§ **PROBLEM REQUIREMENTS**:
Check every line of the data below for the word "column". Copy the ones that have it.

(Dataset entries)
..........

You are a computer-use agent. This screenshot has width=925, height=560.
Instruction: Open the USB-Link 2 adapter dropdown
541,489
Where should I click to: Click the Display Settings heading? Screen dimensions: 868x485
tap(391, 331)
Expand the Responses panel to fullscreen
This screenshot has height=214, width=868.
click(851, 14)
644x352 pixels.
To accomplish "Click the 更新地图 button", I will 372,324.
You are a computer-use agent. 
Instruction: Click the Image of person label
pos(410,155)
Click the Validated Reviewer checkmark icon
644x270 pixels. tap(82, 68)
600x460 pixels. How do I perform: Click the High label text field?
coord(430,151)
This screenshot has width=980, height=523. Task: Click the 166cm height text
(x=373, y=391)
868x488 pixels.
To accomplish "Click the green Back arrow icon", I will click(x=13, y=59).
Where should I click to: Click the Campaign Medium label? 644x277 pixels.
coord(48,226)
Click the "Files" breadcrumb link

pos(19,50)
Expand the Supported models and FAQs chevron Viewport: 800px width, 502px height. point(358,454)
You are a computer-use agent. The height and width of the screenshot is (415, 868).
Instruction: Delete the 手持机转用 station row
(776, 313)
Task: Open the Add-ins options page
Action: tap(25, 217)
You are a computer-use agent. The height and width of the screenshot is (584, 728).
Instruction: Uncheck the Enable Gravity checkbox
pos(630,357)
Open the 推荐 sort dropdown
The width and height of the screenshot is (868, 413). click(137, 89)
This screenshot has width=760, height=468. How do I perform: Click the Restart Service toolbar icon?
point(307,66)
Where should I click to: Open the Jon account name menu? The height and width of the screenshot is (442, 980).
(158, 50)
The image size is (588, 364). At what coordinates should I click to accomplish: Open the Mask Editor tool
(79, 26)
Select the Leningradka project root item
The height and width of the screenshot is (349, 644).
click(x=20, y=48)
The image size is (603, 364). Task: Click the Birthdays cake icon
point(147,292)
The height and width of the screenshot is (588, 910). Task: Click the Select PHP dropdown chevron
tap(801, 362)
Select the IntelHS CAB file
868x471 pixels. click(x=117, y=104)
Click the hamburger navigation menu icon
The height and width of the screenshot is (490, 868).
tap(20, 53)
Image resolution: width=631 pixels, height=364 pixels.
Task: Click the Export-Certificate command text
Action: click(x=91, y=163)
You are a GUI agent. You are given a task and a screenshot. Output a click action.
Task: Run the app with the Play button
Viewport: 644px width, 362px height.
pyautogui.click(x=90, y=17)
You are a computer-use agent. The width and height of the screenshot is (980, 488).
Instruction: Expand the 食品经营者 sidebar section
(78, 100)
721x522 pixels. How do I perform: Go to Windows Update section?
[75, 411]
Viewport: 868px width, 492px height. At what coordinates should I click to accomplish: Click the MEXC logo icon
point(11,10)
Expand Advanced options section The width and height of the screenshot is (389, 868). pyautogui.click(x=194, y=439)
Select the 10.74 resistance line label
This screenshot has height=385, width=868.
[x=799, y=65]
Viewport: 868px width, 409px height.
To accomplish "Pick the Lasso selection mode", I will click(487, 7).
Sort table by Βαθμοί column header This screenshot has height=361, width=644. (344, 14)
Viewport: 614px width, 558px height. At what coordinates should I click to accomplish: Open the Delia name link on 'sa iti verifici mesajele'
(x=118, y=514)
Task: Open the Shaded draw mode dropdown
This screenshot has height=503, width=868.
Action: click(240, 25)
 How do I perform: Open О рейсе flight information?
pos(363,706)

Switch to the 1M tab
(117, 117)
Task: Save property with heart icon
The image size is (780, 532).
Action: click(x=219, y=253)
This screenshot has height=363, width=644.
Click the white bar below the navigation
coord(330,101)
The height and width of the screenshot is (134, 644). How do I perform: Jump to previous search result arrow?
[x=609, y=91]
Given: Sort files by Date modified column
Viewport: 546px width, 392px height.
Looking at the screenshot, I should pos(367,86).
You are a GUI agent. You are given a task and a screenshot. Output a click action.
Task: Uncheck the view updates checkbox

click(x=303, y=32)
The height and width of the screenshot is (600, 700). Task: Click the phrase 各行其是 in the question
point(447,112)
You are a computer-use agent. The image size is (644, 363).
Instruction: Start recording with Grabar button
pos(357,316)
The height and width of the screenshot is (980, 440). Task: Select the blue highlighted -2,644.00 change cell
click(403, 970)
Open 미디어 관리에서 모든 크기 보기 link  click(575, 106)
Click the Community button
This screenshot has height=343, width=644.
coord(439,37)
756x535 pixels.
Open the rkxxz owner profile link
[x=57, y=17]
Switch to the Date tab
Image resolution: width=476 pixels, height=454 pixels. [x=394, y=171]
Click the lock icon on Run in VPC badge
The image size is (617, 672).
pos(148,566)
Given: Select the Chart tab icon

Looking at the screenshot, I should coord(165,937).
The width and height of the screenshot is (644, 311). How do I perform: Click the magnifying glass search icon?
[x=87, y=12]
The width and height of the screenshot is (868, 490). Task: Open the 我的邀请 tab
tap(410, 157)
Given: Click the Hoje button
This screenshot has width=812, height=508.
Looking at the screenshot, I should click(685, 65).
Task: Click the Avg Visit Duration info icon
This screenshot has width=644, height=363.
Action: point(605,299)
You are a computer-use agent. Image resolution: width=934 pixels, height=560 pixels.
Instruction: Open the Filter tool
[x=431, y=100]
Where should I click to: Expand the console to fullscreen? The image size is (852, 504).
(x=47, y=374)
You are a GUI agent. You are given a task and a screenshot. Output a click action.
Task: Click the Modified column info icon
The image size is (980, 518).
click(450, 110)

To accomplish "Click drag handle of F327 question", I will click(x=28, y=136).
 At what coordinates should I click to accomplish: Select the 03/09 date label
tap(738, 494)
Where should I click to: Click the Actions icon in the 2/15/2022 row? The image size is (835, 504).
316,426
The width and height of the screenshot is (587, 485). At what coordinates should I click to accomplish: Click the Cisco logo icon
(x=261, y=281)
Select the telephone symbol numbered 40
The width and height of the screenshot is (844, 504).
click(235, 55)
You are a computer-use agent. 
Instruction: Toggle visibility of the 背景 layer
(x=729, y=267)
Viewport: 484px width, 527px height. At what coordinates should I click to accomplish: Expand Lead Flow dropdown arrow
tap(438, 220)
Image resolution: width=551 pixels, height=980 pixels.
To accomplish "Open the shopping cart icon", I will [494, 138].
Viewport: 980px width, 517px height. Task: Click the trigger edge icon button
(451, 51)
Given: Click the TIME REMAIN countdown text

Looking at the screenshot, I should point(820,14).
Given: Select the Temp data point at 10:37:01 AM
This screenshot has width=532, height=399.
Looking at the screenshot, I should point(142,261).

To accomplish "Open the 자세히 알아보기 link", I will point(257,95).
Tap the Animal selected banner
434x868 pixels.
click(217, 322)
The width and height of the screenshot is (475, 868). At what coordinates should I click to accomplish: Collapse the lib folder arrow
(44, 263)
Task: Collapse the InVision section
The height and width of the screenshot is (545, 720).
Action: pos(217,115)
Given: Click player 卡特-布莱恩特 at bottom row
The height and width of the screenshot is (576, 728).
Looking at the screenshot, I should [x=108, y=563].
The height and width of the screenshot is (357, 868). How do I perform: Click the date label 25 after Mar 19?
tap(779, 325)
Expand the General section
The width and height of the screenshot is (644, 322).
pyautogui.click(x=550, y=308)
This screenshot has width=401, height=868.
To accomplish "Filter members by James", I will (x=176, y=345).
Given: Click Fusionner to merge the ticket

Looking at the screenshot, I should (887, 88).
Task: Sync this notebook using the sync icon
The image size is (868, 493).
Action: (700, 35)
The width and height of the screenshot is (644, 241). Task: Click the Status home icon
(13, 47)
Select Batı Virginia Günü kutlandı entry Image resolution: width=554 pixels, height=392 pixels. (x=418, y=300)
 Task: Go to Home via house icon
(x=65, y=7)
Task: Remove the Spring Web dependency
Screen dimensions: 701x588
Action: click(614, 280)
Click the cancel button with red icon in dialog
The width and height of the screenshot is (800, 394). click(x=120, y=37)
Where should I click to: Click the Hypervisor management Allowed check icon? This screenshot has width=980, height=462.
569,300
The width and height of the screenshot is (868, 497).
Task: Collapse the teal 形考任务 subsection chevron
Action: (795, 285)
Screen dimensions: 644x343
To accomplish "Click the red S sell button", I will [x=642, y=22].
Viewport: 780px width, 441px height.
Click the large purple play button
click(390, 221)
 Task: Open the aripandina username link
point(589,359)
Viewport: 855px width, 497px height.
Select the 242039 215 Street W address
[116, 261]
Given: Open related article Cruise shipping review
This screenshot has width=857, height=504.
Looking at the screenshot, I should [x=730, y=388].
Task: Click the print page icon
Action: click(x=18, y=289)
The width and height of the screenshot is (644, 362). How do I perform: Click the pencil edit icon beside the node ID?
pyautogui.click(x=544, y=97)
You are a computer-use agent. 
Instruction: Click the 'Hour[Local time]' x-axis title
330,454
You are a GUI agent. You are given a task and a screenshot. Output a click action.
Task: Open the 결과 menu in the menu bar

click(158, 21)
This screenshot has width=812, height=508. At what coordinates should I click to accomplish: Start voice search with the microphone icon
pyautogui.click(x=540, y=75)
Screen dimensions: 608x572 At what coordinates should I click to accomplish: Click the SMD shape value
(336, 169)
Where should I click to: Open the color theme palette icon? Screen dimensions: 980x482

..........

§ **OUTPUT OF THE EXERCISE**:
Sort table by Βαθμοί column header This screenshot has height=361, width=644. (344, 14)
Given: Sort files by Date modified column
Task: Click the Modified column info icon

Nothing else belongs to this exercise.